Additionally, processed foods will typically contain high levels of sodium content, which is also not good for immunity, according to a study published in Science Translational Medicine that found an association between 6 additional grams of salt per day and a pronounced immune deficiency in humans. The researchers found that a high salt diet impairs neutrophil ability to kill off bacteria in the body.
A report published in Gut reminds us all that everything we put into our mouths makes its way to the GI Tract, and some foods we eat can either help or hurt the beneficial bacteria that lives there. Foods that are rich in fiber, prebiotics, and probiotics help out the gut microbiome while a processed, high salt, high sugar, and high fat diet is harmful.
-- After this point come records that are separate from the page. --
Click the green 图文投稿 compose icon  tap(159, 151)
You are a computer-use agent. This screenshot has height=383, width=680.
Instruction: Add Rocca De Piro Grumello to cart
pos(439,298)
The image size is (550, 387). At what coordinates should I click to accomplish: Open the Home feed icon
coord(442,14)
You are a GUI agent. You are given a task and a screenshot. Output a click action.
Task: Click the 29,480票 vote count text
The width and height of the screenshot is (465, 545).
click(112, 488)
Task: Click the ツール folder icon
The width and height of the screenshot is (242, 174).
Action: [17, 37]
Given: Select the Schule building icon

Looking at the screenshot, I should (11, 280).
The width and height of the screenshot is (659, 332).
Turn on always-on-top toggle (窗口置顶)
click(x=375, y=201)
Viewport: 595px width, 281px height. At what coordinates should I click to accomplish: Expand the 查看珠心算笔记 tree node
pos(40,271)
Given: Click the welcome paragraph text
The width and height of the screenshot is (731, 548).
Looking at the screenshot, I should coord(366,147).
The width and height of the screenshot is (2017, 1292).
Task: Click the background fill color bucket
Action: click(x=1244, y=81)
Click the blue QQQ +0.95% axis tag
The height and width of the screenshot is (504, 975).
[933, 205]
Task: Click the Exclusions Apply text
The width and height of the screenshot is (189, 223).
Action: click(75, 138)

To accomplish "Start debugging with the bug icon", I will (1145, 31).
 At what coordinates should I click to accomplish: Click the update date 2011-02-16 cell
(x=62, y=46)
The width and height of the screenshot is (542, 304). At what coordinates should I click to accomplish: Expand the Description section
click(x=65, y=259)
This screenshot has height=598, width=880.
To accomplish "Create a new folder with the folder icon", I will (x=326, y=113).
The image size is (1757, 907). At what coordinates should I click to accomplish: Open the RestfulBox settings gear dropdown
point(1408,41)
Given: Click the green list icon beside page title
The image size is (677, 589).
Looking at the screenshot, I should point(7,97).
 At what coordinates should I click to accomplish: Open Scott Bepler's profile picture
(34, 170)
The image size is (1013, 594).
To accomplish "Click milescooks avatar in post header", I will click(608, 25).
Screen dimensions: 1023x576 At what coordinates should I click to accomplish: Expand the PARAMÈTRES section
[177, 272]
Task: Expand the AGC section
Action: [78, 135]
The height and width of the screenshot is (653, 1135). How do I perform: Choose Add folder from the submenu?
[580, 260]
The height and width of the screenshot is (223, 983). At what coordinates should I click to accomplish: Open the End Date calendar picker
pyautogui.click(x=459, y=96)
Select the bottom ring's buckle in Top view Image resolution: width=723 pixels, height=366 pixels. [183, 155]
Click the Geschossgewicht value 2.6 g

Rather than reaching for potato chips, swap that out for popcorn. While whole potatoes may be good for you how they are cooked and served can change that, as is the case with frying them and removing the outer skin that contains the fiber. Popcorn is a healthier option as it is a whole grain as well as a source of polyphenols, and the popping process does not significantly degrade the antioxidant content, according to a report published in Antioxidants. But popcorn can also be made an unhealthy choice by the toppings we add to it.
Try swapping out soda pop for kombucha, this will still provide that sweetness and bubbles that comes with probiotics to support gut health while avoiding all that added sugar.
Choose whole grain bread rather than white bread that has had most of the bran and germ removed in processing leaving behind carbs and minimal amounts of protein, vitamins, and minerals.
Opt for a salmon steak rather than beef steak at least twice a week as this fish option is rich in omega-3 fatty acids which help to reduce inflammation according to Cleveland Clinic. If you can try to pick wild caught salmon because farmed fish can have more calories and saturated fat.
Reach for pistachios the next time you want an easy snack as they are rich sources of healthy fats, fiber, iron, and polyphenol content that will also help to fight inflammation, according to a report published in Nutrients.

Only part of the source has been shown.